May 27, 2021 | Data Heroes
Susan Walsh, Founder at The Classification Guru Ltd.
Make sure the data has it’s coat on!
"Make sure the data has it’s coat on!" Susan's idiom is all about data maintenance and highlights the importance of continued data quality management; to make sure it's always consistent, organized, accurate and trustworthy. In this episode of our The Data Heroes Podcast, Susan Walsh (Founder at The Classification Guru Ltd) gives tips about getting on top of your data issues through normalization, deduplication, segmentation and categorization.
"Ultimately, I want them to take back responsibility and ownership of their data and manage it." Susan talks about client challenges faced and how she trains teams to develop database health strategies to ensure data is always as actionable as possible. Susan discusses supplier normalisation, taxonomy development, and her upcoming book 'Between the Spreadsheets: Classifying and Fixing Dirty Data'.
"If you've never classified data in your life, you could pick it up, read it and follow the instructions in it and classify data!"
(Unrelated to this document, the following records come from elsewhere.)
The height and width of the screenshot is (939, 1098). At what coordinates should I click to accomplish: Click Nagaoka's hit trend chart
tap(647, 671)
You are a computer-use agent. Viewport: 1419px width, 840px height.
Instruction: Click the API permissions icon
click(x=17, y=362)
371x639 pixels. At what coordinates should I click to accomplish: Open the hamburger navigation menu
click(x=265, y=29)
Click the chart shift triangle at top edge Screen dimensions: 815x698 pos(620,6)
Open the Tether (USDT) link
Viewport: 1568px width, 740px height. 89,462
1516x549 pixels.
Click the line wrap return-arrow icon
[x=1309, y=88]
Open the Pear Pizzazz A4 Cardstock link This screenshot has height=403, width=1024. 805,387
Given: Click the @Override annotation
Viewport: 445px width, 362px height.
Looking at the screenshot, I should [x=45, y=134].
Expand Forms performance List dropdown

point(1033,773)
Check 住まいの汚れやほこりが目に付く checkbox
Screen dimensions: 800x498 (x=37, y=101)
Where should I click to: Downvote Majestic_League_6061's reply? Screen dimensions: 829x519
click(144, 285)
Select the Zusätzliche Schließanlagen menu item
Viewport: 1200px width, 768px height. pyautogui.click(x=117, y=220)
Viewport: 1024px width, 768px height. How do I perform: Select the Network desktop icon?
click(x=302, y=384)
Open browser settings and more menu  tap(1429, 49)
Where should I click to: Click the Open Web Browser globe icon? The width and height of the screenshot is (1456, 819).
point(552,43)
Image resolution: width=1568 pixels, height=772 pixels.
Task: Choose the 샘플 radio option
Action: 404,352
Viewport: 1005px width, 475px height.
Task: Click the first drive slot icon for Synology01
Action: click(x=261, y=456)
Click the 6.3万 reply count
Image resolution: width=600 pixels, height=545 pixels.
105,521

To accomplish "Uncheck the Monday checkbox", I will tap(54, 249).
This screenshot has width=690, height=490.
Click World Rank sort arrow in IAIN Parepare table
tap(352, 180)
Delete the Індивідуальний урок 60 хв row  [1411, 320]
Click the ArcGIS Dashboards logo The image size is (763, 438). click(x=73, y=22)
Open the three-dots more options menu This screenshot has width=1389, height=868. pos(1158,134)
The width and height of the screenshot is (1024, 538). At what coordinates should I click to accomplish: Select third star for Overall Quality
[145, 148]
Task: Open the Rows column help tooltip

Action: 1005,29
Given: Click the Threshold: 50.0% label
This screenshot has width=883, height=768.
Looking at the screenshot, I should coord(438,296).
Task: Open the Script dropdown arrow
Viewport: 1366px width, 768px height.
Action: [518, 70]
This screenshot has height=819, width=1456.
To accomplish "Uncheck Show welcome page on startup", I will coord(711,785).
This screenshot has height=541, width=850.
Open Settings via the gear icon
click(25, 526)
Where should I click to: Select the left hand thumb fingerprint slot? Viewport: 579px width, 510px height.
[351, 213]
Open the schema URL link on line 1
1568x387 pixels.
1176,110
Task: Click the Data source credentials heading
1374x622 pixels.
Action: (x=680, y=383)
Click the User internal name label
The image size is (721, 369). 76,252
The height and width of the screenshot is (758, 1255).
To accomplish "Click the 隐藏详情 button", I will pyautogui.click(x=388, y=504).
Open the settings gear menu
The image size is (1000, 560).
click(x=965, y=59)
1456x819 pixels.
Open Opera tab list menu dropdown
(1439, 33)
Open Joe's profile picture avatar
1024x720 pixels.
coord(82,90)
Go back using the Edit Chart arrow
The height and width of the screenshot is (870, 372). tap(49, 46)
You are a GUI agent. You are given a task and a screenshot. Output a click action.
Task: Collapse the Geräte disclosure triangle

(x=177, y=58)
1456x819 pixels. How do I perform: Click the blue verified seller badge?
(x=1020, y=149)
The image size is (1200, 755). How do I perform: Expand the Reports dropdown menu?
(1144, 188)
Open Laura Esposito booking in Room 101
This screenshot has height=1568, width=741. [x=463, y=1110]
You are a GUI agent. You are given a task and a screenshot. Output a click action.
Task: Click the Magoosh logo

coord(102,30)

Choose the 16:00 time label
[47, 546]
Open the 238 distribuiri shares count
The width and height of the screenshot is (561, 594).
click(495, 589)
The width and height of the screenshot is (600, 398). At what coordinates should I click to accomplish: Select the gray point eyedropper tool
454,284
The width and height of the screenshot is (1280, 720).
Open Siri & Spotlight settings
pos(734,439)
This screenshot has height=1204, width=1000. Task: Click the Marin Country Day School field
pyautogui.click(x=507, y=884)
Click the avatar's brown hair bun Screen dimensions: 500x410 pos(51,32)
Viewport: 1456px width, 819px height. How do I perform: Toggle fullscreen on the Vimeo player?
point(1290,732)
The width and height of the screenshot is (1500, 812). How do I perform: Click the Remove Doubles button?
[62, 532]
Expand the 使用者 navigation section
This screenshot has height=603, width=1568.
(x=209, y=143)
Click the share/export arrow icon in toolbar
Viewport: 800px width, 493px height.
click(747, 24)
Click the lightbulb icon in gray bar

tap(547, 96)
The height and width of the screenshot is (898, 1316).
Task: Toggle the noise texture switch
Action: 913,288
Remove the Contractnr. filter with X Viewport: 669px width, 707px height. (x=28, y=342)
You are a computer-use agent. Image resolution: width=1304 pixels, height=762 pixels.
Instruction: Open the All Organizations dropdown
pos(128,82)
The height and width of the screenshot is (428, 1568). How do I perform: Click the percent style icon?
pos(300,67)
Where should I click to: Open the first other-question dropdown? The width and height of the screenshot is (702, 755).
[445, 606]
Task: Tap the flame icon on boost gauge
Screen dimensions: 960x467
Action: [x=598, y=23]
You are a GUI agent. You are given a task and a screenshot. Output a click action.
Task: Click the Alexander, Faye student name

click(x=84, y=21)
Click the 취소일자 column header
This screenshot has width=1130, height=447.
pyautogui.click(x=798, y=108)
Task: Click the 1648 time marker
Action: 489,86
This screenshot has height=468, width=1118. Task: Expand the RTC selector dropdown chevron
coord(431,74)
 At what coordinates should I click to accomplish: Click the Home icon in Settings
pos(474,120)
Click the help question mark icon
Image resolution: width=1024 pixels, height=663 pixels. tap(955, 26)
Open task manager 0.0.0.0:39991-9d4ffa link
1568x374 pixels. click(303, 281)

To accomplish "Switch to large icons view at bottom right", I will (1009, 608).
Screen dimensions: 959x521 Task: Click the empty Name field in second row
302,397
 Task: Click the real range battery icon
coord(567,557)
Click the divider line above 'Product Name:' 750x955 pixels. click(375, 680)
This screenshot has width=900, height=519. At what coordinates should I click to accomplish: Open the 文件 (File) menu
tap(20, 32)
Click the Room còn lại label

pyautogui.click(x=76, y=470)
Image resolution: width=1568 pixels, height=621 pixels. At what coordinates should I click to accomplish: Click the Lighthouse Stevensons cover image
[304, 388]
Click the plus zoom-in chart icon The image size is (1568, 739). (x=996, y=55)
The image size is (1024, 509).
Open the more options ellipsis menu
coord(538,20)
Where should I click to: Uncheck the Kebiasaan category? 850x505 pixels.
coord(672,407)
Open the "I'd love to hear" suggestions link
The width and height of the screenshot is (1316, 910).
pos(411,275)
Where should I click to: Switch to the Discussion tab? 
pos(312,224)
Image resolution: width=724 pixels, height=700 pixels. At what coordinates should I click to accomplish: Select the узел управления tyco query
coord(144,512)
The Value of Data Normalization
Dirty Data Challenges That Susan Solves.
"Well, the first thing is normalization of suppliers. I find that there are normally multiple versions of the same suppliers within a data set. So you've got a IBM, I.B.M, IBM Inc, IBM Limited, etc. There's just so many different versions. Because of this they don't even know how much they're spending with one supplier. You wouldn't know how much you were buying with one supplier. So how can you negotiate better rates and things like that? And secondly, visibility on spend. So what are you spending your money on? How much in IT? How much in HR? How much in professional services and facilities? They don't know. And so, within a matter of weeks I can give them that visibility. Which ultimately brings down cost savings and spots any fraudulent activity, any rogue spending, any spending off contract. Normally there's preferred suppliers that you have to buy certain items through and people just do the wrong thing. But if you don't have the information and the data, then it's very hard to control."
The Data Isn’t Right.
"My clients approach me for help because they're already in trouble. Maybe there's some project that has been delayed or can't happen because the data's not right. They're in a position where they're forced to have to pay for the service. Your team can absolutely do it, but they have a day job. So it could take you a year. I could do it in a few weeks. I'll do this day in, day out. So the accuracy and the consistency will be there. I say to my clients, ‘the cost of my fees, even if it's saved you 1% of your gross turnover, you would still more than make your money back’. You have to talk to them in a way that they can relate to. Talking to a senior decision maker about how they're spending hours fixing their spreadsheets isn’t going to relate, because they've never had to do that. If I say to them, ‘the analytics that you've been receiving every month with your monthly reporting have been wrong for the past 12 months, because your data is not right. And you've been making decisions on that.’ then they're probably going to listen a bit more."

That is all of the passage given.